Wave Length of Insanity [Facebook Import]

Insanity is not your average sickness. There is no guarantee that it can be treated or cured even with the advances in medicine we've made over the centuries. Especially if this insanity is purely psychological. They claim there are medications to treat the symptoms, but that's what all medications do. They merely treat the symptoms and give the patient relief. What says those prescribed medications will hinder the symptoms anyway? Insanity is unique to those who suffer it. "Psychosis" is treatable from what I've heard, genuine madness isn't. And I'm certainly not referring to chemical imbalances in the brain.

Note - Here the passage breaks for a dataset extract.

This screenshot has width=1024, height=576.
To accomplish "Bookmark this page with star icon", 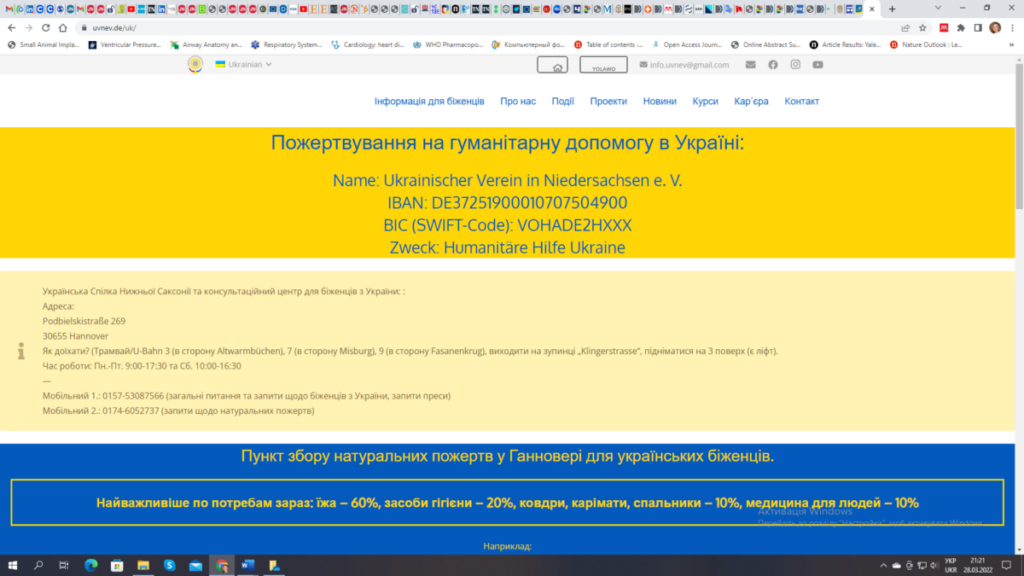I will point(922,28).
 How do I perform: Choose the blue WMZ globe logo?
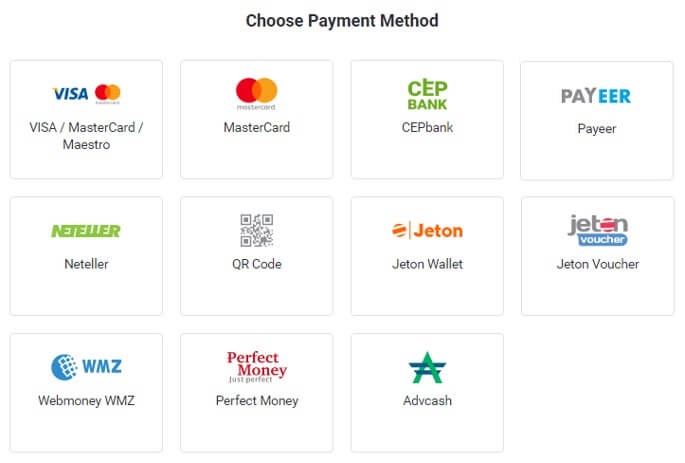coord(86,367)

Have you ever had your vision obscured by a dirty window before and no matter how much you wipe it doesn't seem to go away? There is your clouded judgment. Have you ever held a camera and had it violently rattled until the image is barely comprehensible? Followed by what pilots call 'tunnel vision' to the point where you can make out next to nothing but the apparent light at the end of your tunnel? If so, you've begun to tumble down the rabbit hole and not as Alice, but as the MadHatter. Next comes the idea, growing in volume exponentially overtime until it becomes a whisper. That whisper then grows into a voice, that voice into scream, that scream into a very entity and that entity into a consciousness. The consciousness will return to being a voice, but not your average voice. This conscious voice will have it's own ideas borne of a splintered psyche and it's own twisted observations of the world. The world differs to us all already, imagine how it would differ to an entity created in madness.

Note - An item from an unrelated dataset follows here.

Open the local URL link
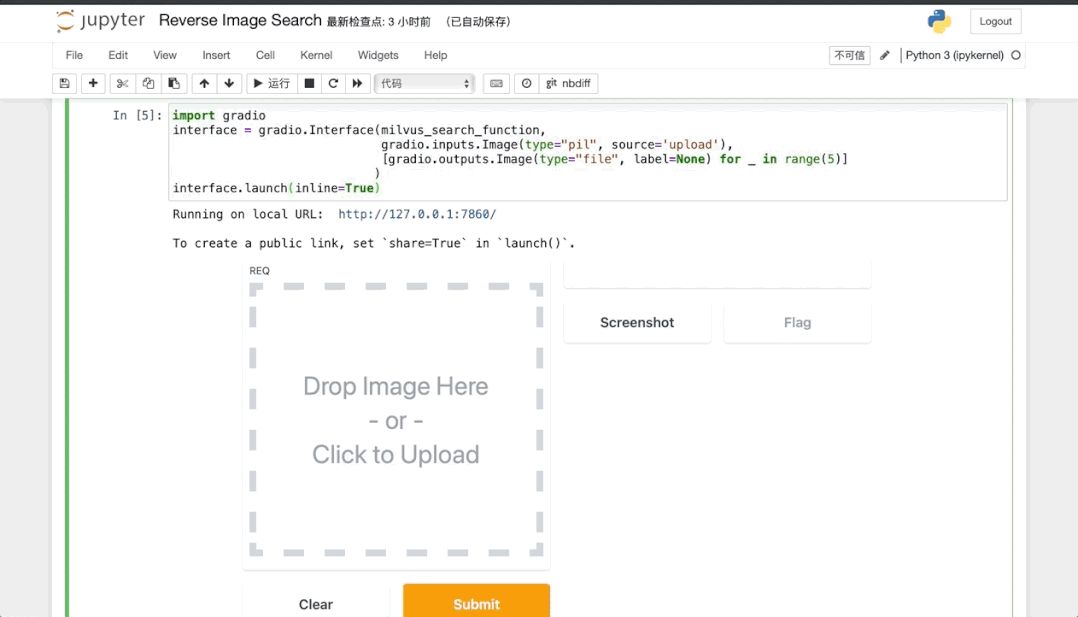The height and width of the screenshot is (617, 1078). pos(417,214)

There is no true definition or generic madness, and there certainly is no way to diagnose it. It's said that every man must be mad in their own way, for to be generically similar is insanity. Obviously that refers to the uniqueness of an individual, but that by no means addresses thought processes or facades of sanity. It's not referring to the men who accredit Catcher in the Rye or their nonexistent pet dogs for their actions and it definitely isn't justifying them. That's what I call corruption due to insanity. There are bound to be mad men in the world that coexist with their degree of delirium, but these men are usually as brilliant as they are insane. At times it's almost poetically beautiful the effects lunacy can bring about. Should anyone be psychologically adept enough to categorize madness, they would truly be a founding father of mental studies and medicine. I'm working on it, I'm working on it...but it's driving me mad in the process.

"Do they even cure you? Or is it just to humor us before we die. If only we could heal ourselves, we wouldn't need to be hooked up to these machines."